**WRITTEN PROBLEM**
Rewrite the stretch from the line containing "Viewport: 500px width, 375px" through the line containing "Action: 317,108", swapping "colorbar" for "color scale" and keeping everything else the same.

**RECORD EXCERPTS**
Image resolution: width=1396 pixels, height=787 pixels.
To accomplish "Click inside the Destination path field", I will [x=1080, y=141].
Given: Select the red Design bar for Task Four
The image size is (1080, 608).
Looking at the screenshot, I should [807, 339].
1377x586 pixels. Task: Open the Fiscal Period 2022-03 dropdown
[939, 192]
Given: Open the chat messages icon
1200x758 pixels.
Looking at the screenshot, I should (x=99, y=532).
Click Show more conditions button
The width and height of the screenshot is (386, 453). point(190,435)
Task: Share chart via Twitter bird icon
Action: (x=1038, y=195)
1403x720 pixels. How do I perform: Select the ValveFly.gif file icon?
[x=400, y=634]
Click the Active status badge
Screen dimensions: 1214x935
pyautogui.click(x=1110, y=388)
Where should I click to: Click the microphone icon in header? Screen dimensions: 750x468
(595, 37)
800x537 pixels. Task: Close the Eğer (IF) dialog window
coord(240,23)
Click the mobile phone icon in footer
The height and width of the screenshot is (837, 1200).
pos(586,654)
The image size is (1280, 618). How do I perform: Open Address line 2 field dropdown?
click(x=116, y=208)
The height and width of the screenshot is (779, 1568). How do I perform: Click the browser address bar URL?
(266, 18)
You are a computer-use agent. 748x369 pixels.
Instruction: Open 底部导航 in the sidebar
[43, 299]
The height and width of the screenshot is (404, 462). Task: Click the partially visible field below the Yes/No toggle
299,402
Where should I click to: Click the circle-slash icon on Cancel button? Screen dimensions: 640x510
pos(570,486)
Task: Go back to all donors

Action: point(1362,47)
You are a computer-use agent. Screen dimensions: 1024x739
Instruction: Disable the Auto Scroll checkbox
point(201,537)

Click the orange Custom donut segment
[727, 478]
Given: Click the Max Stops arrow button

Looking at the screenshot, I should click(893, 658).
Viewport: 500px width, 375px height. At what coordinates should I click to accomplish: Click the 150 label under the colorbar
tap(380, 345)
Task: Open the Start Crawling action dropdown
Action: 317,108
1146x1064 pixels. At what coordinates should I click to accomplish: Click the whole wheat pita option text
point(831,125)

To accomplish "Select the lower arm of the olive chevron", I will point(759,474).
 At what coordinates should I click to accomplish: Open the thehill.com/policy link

**COMPLETED EXERCISE**
Viewport: 500px width, 375px height. At what coordinates should I click to accomplish: Click the 150 label under the color scale
tap(380, 345)
Task: Open the Start Crawling action dropdown
Action: 317,108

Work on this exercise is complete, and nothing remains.